ICS 121: Quality Concerns & Approaches
Overview
- What is quality?
- How to achieve it?
- How to assure it?
- Unit Tests > Who, What, and Why?
- Test-first
- Automated Style Checks and Test Execution
What is Quality?
- Basically, quality is all the things that can be good about a piece of software
- Normally, the term "quality" by itself refers to correctness
of the program with respect to its specification.

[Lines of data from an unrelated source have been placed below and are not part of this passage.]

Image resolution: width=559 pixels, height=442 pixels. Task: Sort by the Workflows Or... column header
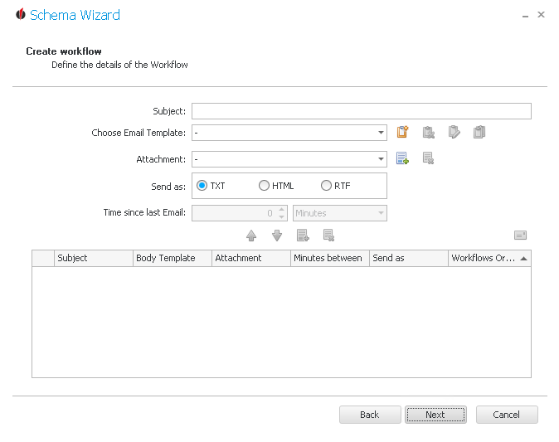[x=489, y=258]
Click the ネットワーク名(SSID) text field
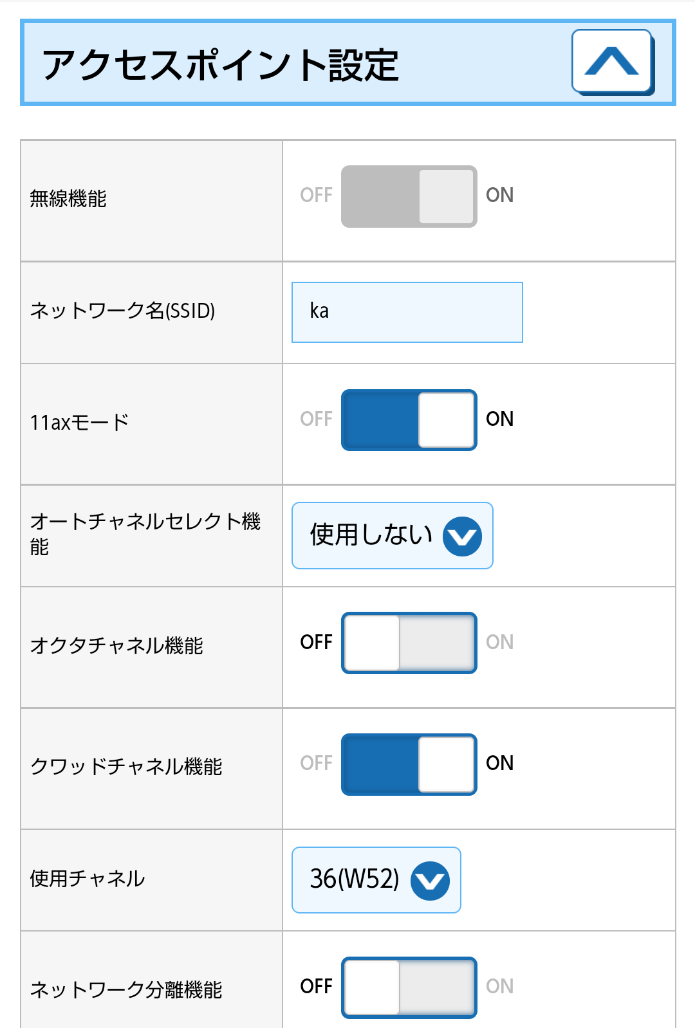 tap(407, 312)
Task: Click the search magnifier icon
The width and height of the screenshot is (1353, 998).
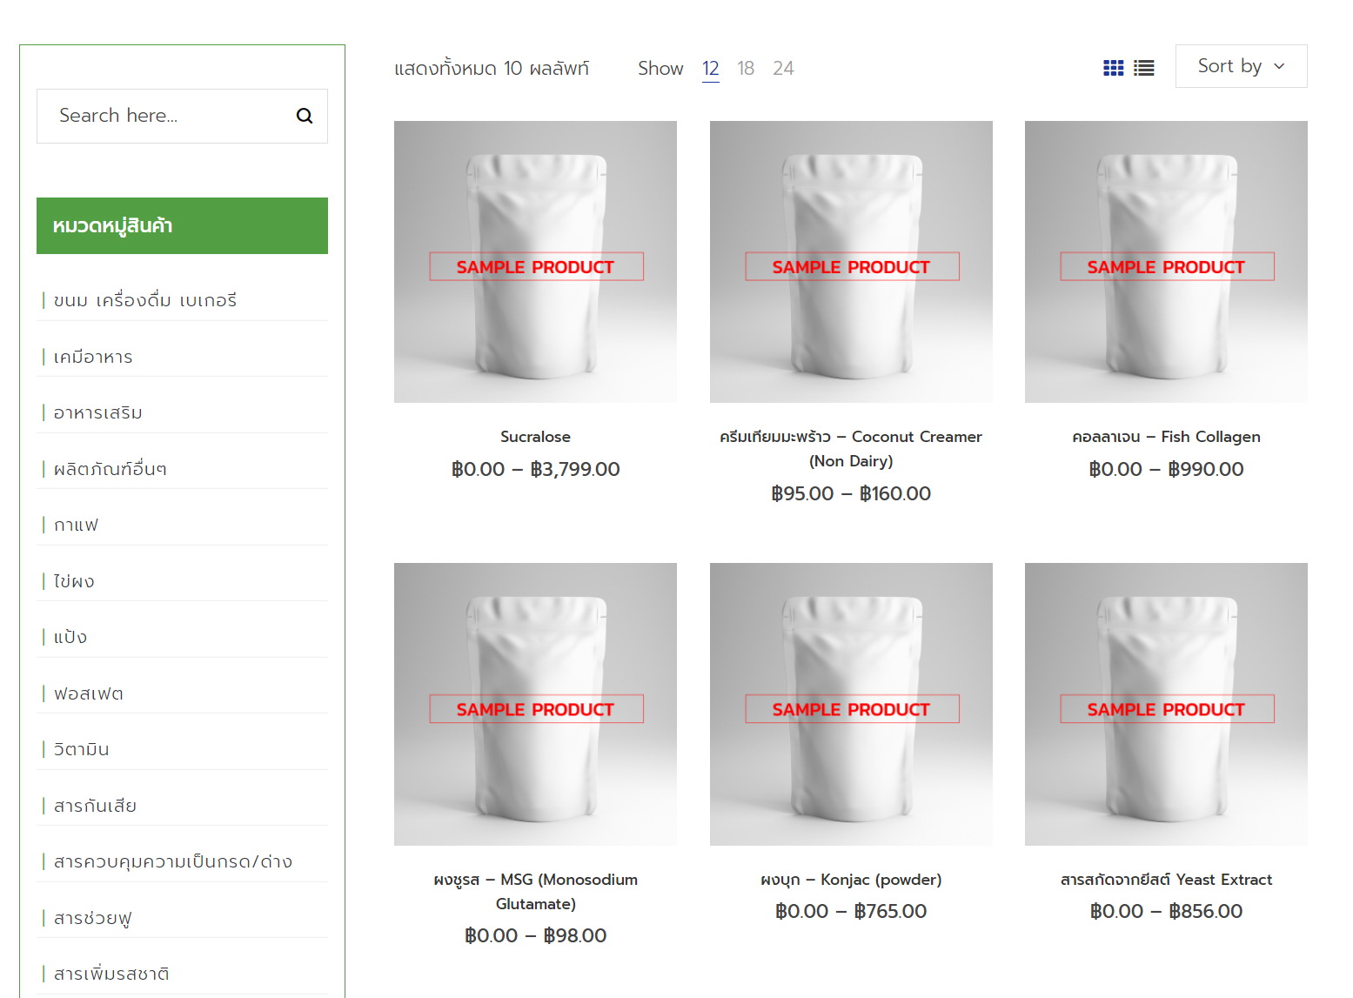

- Other external product qualities: reliability,
accuracy, usability, learnability, understandability, efficiency,
scalability, robustness, security
- Internal product qualities: maintainability, flexibility,
portability, testability, reusability
- Quality directly affects time-to-market
- Development progress cannot be objectively assessed
without quality measures
- The length of the testing process depends on
the number of defects when testing begins, and the
rates of discovery and repair.
- When testing comes too late in the process, testing
overruns due to low quality mean missed ship dates
- Products always ship with some defects
- You need to know what they are, and how severe
- Defects drive up support costs
- Consumers are less tolerant of defective software
than they were 10 years ago
Quality > How to achieve it?
- First: Build quality into the product
- Have stated quality goals, plan for them, measure progress
- Have good requirements, design, and implementation
- Start with high quality components
- Use checklists and guidelines
- Manage and control changes
- Take the time to think through decisions
- Document and/or build in assertions and invariants
- Second: Search for and eliminate poor quality
- Reviews: Developers go over specific aspects of the system
- Static analysis: automatically look for common coding errors, prove assertions
- Testing: Exercise the system with test inputs and expected outputs, check assertions
- Repair defects: Make sure you understand the problem. Verify that the fix worked and
did not introduce new defects.
- Quarantine releases: near release dates allow only defect repair to improve quality,
not new features that have new defects.
- Software process improvement: so it doesn't happen again
How to Assure Quality?
- Assuring quality is different from achieving it
- Assurance is measuring how sure you are and making yourself more
sure
- Form a QA plan with measurable goals
- Measure quality
- How many defects do you have? How many have you found? not
found yet?
- Severity: How would these defects affect customers and users?
- Establish effective feedback channels for customers/users
- Track and measure defects with an issue tracking system
- Estimate defects based on historical data, scope of changes, risks
- How much time/effort/money is defect discovery costing you?
- How much time/effort/money is defect repair costing you?
- What percentage of repairs fail or introduce new defects?
- Communicate the plan and the measurements to other team
members
- A plan is useless unless people follow it
- Up-to-date quality measures are a key part of project status
- Evaluate quality with respect to goals and make process improvements
- Are you achieving the stated quality goals?
- If not, improve the process by adjusting effort level,
release plans, adding or changing QA activities.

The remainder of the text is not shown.